Otro cambio relevante afecta al contrato de servicios de Azure valorado en 250.000 millones de dólares. OpenAI ha informado de que Microsoft ya no tendrá derecho preferente sobre ese acuerdo. Además, OpenAI podrá proporcionar acceso a servicios de Azure a los clientes de seguridad nacional del Gobierno de Estados Unidos, con independencia del proveedor de nube que utilicen.
OpenAI, libre para competir
La remodelación del acuerdo llega en un momento en el que OpenAI se dispone a competir en un mercado cada vez más disputado, con rivales como Google, Amazon y Meta reforzando sus propias apuestas en inteligencia artificial. La posibilidad de trabajar con múltiples proveedores de infraestructura amplía de forma significativa el margen de maniobra comercial de la compañía fundada por Sam Altman.
Microsoft, por su parte, conserva posiciones de ventaja. La relación preferencial con Azure para los lanzamientos de productos no desaparece del todo, y la licencia sobre la propiedad intelectual de OpenAI continúa vigente hasta 2032. El acceso a la tecnología de OpenAI —ahora sin exclusividad— sigue siendo un activo estratégico dentro del ecosistema de Microsoft.

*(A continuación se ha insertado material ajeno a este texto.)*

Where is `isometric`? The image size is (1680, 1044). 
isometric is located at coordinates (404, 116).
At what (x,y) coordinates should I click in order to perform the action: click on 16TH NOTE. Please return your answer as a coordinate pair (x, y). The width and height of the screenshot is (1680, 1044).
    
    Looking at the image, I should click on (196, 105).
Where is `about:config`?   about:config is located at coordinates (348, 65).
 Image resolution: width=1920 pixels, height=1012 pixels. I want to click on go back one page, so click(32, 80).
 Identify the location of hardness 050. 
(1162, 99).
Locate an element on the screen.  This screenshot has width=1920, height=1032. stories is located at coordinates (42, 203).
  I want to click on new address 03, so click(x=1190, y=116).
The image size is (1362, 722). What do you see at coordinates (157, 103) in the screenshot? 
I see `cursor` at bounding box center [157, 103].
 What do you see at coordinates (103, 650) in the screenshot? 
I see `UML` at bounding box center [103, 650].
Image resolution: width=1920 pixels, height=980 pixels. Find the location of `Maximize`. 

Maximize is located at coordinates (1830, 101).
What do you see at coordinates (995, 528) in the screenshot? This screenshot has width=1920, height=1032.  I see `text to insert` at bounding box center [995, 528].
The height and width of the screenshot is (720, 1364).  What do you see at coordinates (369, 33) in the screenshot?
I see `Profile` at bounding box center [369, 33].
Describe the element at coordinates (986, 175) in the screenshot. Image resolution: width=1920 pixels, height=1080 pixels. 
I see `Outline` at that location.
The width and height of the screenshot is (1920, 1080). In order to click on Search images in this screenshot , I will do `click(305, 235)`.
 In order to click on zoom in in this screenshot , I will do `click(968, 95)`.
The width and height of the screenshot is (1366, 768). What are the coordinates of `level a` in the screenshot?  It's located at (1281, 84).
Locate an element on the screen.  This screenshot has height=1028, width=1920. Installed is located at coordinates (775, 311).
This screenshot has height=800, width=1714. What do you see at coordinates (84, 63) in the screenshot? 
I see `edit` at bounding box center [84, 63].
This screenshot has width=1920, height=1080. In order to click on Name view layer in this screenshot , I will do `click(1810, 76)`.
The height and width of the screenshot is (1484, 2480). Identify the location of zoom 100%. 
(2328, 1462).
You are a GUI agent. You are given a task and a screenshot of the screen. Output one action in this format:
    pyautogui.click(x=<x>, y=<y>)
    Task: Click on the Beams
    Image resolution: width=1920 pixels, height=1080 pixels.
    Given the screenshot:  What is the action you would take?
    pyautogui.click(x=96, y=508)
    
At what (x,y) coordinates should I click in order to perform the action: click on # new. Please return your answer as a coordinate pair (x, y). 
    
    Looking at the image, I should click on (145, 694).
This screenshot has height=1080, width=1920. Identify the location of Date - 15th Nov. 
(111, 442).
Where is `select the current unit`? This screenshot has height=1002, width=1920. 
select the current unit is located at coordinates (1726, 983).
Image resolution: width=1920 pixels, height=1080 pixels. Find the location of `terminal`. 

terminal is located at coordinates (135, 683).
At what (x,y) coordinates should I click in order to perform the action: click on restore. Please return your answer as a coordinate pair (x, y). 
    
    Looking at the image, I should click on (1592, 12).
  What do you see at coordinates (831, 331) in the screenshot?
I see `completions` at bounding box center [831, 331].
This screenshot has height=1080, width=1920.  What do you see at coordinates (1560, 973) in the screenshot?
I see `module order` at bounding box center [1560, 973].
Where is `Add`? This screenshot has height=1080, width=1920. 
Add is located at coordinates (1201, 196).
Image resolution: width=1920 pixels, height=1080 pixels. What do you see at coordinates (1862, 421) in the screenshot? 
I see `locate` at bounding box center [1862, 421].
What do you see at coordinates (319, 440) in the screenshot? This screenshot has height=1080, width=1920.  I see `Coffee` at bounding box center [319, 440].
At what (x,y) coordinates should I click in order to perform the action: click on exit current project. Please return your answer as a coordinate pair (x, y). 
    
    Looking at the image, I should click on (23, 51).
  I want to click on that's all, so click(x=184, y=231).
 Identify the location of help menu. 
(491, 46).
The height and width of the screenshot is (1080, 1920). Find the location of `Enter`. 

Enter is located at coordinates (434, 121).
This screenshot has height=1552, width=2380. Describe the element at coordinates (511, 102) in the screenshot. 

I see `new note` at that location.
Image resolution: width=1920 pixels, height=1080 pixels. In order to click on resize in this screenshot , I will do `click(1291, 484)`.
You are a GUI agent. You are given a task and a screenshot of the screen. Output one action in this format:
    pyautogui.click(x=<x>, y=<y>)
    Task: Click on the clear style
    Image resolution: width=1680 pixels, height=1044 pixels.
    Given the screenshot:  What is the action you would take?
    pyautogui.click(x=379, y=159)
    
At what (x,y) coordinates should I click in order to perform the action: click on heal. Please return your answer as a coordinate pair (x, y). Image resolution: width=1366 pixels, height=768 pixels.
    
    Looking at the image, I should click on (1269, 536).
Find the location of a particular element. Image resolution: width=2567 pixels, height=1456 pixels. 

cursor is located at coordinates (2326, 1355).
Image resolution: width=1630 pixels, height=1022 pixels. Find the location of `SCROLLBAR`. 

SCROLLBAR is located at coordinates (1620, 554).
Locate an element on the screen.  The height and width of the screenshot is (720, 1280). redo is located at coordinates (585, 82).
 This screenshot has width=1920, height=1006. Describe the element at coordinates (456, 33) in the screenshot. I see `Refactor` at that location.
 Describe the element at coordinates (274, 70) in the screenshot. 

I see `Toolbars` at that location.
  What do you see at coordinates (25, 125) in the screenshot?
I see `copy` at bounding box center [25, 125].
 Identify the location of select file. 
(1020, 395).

Una alianza con equilibrios distintos
Ambas compañías han valorado positivamente la remodelación en sus comunicados. Tanto Microsoft como OpenAI han señalado que la nueva etapa de la colaboración las sitúa en mejor posición para desarrollar productos que generen oportunidades. No se han detallado los términos financieros completos del nuevo acuerdo, ni la cifra máxima del porcentaje que OpenAI abonará a Microsoft hasta 2030.
El resultado es una alianza que conserva vínculos profundos —licencia tecnológica, prioridad en Azure, flujo de ingresos—, pero que redistribuye el poder de forma más equilibrada. OpenAI gana libertad operativa. Microsoft mantiene posiciones estratégicas. Y el mercado de la inteligencia artificial suma un movimiento que redefine las reglas entre dos de sus actores más influyentes.